Value. Marketers are learning that the market share game is not about pissing off your customers by locking them into long term contracts with crappy phones and gear, but by offering “got to have” equipment that is seamlessly integrated into a fast, convenient, reliable network priced to make it sticky. So while AT&T tries to stick it to customers by charging premium prices for iPhone use, Sprint offers an ‘all you can eat’ plan of phone, data, web access and text with Droid and Palm Pre (not quite as cool as iPhone but adequate to the task). And we buy those Sprint phones and service plans even though we’d still love to have an iPhone just to remind Steve Jobs that while his stuff is cool we don’t plan to let him own us either—and we all hate Ma Bell’s tactics.
Security. There are a few glitches to work out like interoperability standards so all these boxes, sensors and gadgets work together seamlessly. If it isn’t plug and play we will NOT PLAY—and vendors get that. And don’t forget all those smart meters being installed. Right now they are still just one way feeding the utility with 10 minute readings on our energy use. California is among the first states to force utilities to start giving us access to that information—but don’t get excited. You will need a data center the size of your family room to hold the computing power to manage that tsunami of data. So expect vendors of home energy management solutions, home area networks, home servers and so forth to start spamming you and filling your mailbox with offers over the next year. Be choosey.

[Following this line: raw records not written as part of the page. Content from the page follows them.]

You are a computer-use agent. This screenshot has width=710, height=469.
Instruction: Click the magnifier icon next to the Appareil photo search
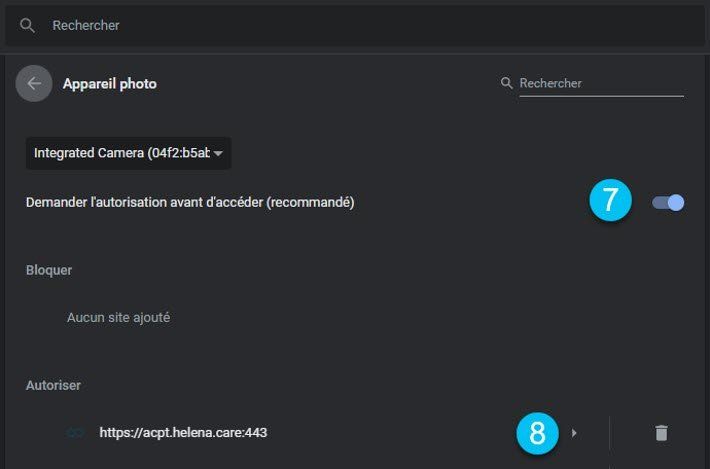(507, 83)
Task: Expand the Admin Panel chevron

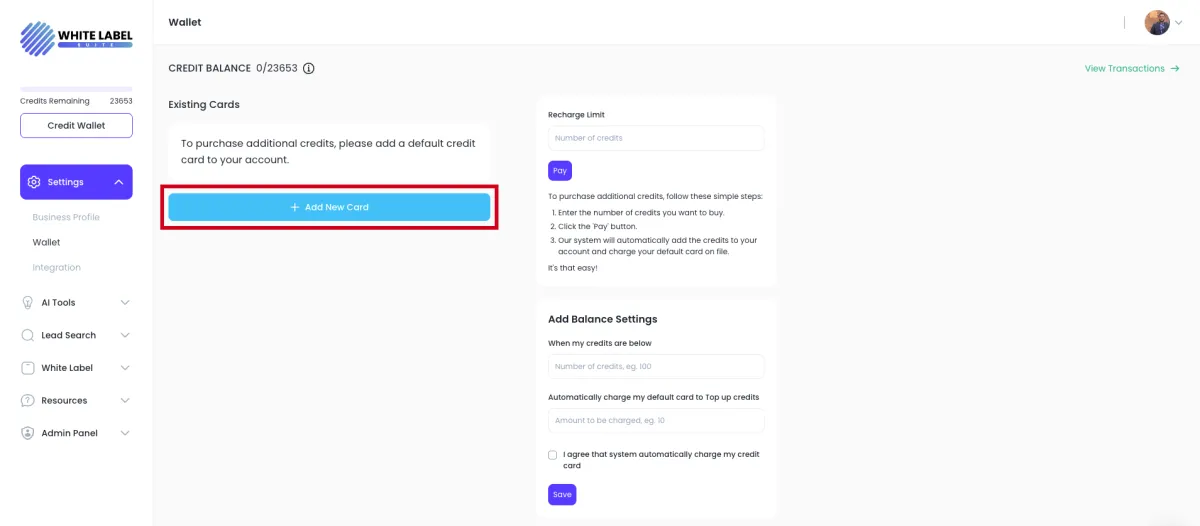Action: coord(125,433)
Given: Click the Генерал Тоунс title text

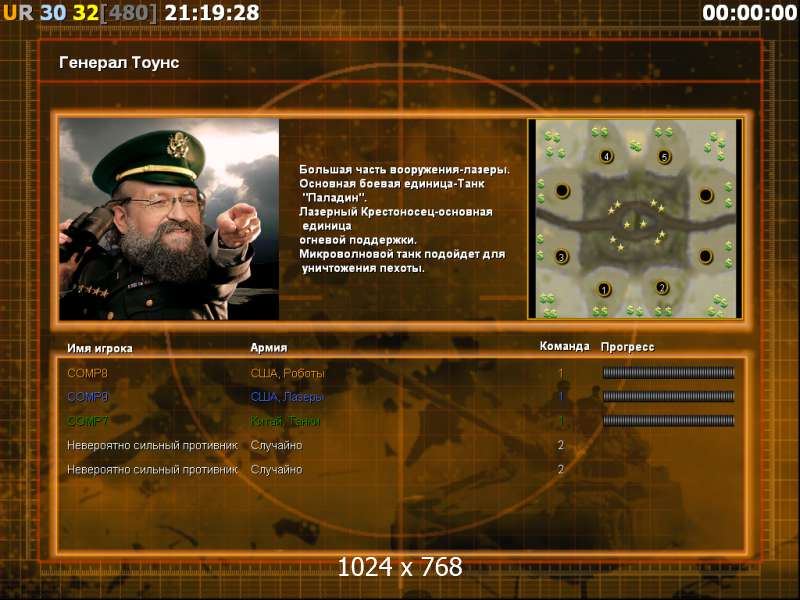Looking at the screenshot, I should (x=119, y=63).
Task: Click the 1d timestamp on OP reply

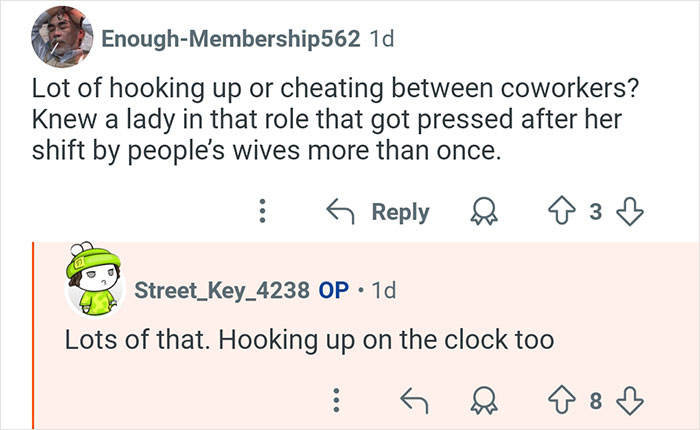Action: (383, 290)
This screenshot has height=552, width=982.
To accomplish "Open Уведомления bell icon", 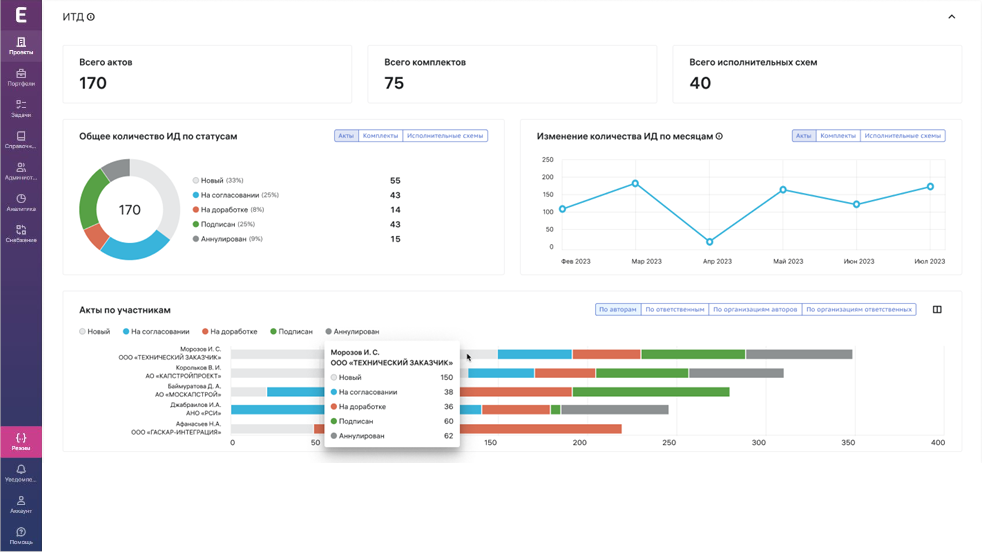I will (x=21, y=473).
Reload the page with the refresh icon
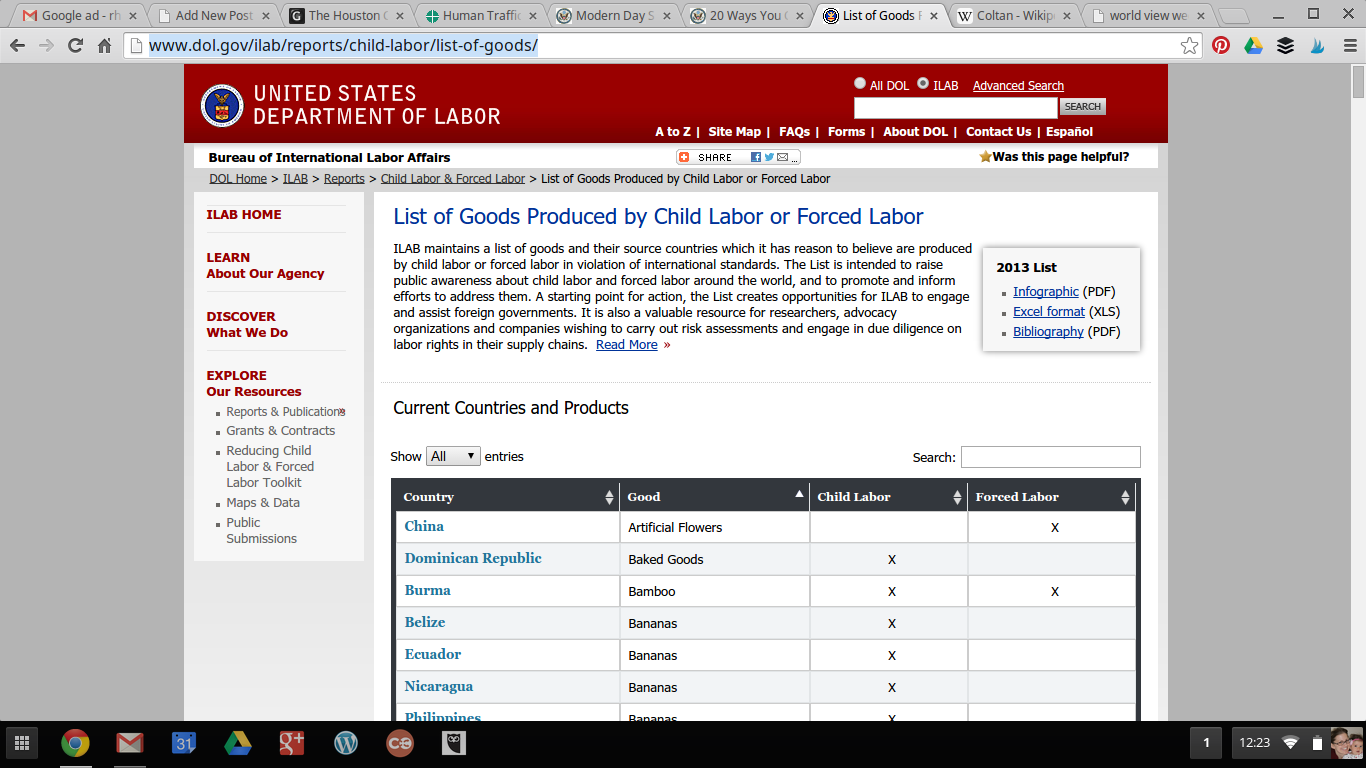Image resolution: width=1366 pixels, height=768 pixels. click(x=75, y=46)
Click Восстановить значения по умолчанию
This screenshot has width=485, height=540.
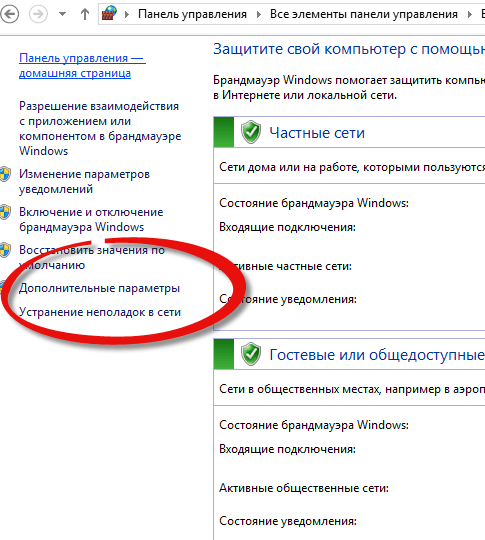click(92, 257)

And yes, the Obama Administration is proposing yet another $ 6 billion stimulus program for Home Star and Recovery Through Retrofit programs to help finance home energy retrofits to improve energy efficiency. Home Star is the home version of the Energy Star program of US DOE trying to brand energy efficiency and retrofit efforts in a nationwide program that will attract big box players like Best Buy, Home Depot, Sears and others to jump into the equipment retrofit, installation and energy management services segment all in the name, of course, of creating jobs. But Home Star is the brainchild of Silicon Valley venture capital firms who want the Government’s help selling their networks, sensors, boxes and gadgets to get ready for the smart-grid enabled future.
This is only the opening salvos for the battle for control over the gateway to the customer. The next round will include Big Box Stores, big names in IT and equipment, and (be careful what you wish for) stimulus III in the form of ‘cash for caulkers’ that seek to work on the customer side of the smart meter to get us hooked on the gadgets, sensors, networks and toys essential to assemble the parts of that Home Area Network (HAN) lifestyle they all hope we’ll see at the ‘next cool toy’ we all must have.
Who will control the gateway to the customer in the future? That fight is just beginning. Right now utilities control that gateway through the meter, but smart metering technology is challenging that control. New players seek to offer us services and bundle packages of those services in an effort to aggregate customers for wallet share and market share growth.
Will we play that game as customers? You bet we will the only question is how much will it cost and how much will I get in that bundle?
Oh and don’t forget to ask for the sports package with 100 mbps streaming video broadband speeds.